Well, the reactionary defenders of the monopolistic status quo came out in force. This is great, because they gave me the chance to address many of the opposition arguments. I’ll address these critics in turn in a series of posts. I’ll expose their disingenuousness, double standards, evasions, and confusions. To avoid using the “[sic]” notation for every erroneous or misspelled word or phrase, Let me simply state that respondents’ comments are reposted exactly as written. In some instances, the rebuttal begins with an excerpt from my comment.
You can read my entire comment here, and the article here. None of my replies were posted because the comments section was closed. I’m taking them in turn. Here is another in the series.
Mathew Reynolds wrote:
“Publicly financed education is the standard of all nations.”
Yes, and I'm not challenging the public financing element in U.S. education. I am challenging the monopolistic administration and control of the schools by the government and its proxies, like the teachers union. District financing is framed as “per pupil” cost. If the per-pupil tax allotment follows the student, and all schooling, including private, would still have publicly financed education. Charter schools are parent chosen, yet are publicly funded. That is a start. To be fair and impartial—that is, equitable—would be open to the parents’ choices. Publicly financed education, we must never forget, is taxpayer funded education, and all parents are taxpayers.
Public—that is, tax-funded—funding is not morally ideal, because it involves forced redistribution of wealth. But it would be a huge practical and moral improvement over the monopolistic governmental system we have now.
“The overuse of hyperbole, such as "vicious, slanderous . . .”
If parents challenging school books, curricula, and “information” based on educational value and/or age appropriateness at school board meetings labeled “book banners,” “censors,” “bigots,” or even terrorists for their concern is not “overuse of hyperbole,” then what is? And then you have the nerve to call me out for words like vicious and slanderous? In my usage, these terms factually fit.
There is an elected civilian oversight of every school district, known as a school board.
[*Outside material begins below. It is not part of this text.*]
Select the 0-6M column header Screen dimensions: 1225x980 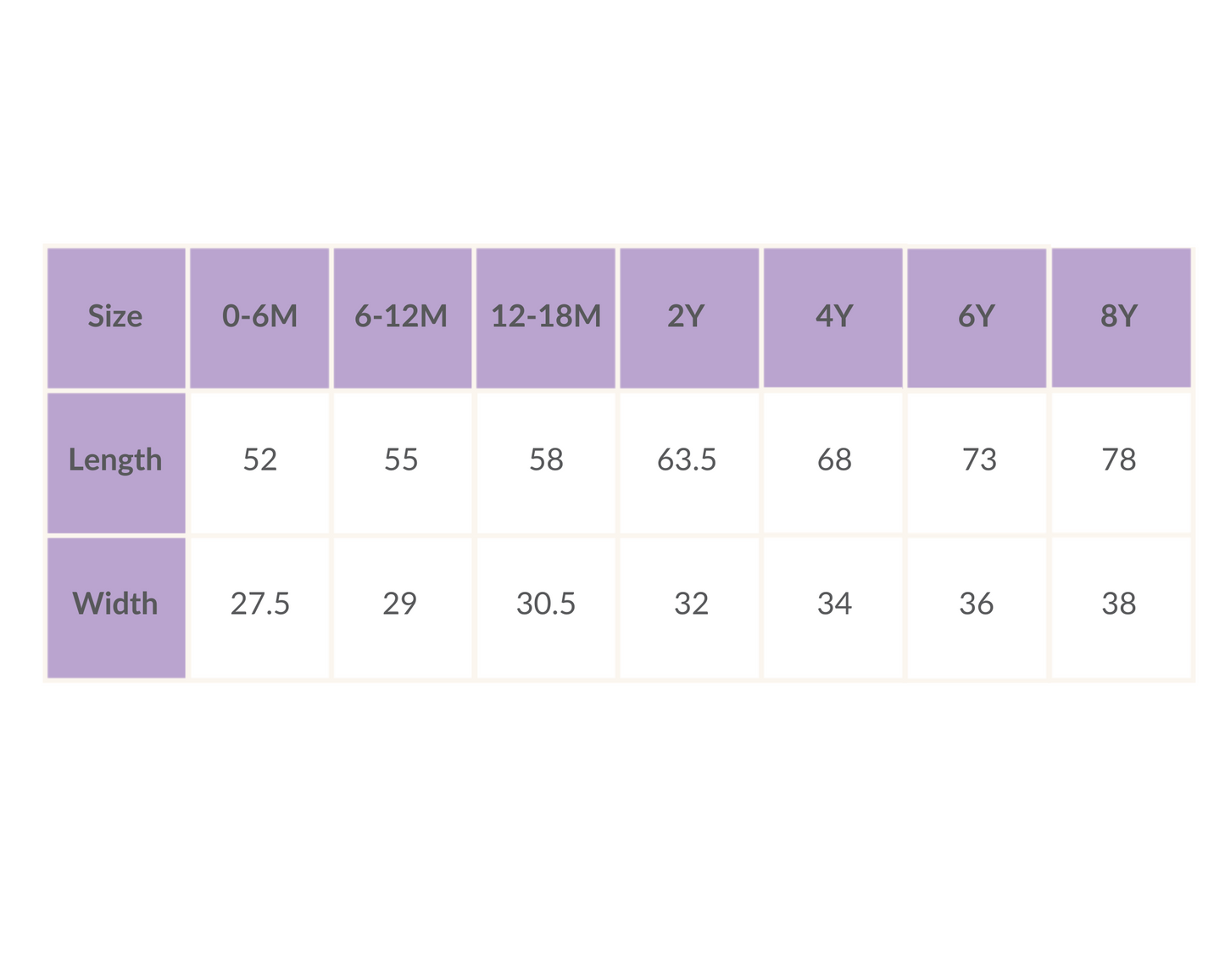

These "parental rights" policies are intended to allow bigots and blowhards to bypass elected officials.
And what happens when those bigots and blowhards win control of the school board? That’s precisely the problem. Any form of socialism, including democratic socialism, is bound to create conflict, because in any such system—and public schooling is just such a system—the most politically powerful faction that gains control gets to impose its agenda on everyone even if they don’t consent. “To bypass elected officials” is precisely what a free republic is all about. Freedom is not defined by the right to vote. It is not the “right” to seek permission from some dictatorial board, and then wait and hope for months or years to get what you want. Freedom is fundamentally the right to act on one’s own judgment—within the context of objective rule of law—regardless of the outcome of any election or anyone else’s vote. This most definitely includes choosing one’s child’s educational course, regardless of any election or elected board. I stand with the parents’ right to bypass the elected school board, pull their child and their child’s education tax allotment out of that school, and choose what they judge to be a better educational opportunity.
Educational freedom is the civil rights movement of our time. Redirecting public funding to the direct funding of the child is a huge civil rights reform.
Education Funding: Let Taxpayers Direct Their Own Education Dollars
Educational Freedom, Not Just Education, ‘Has to Be the Top Priority for Candidates'
DeVos Could Advance the ‘Civil Right’ of School Choice Across America
A Newark, NJ Mother Demonstrates the Educational Power of Parental School Choice
Toward a Free Market in Education: School Vouchers or Tax Credits?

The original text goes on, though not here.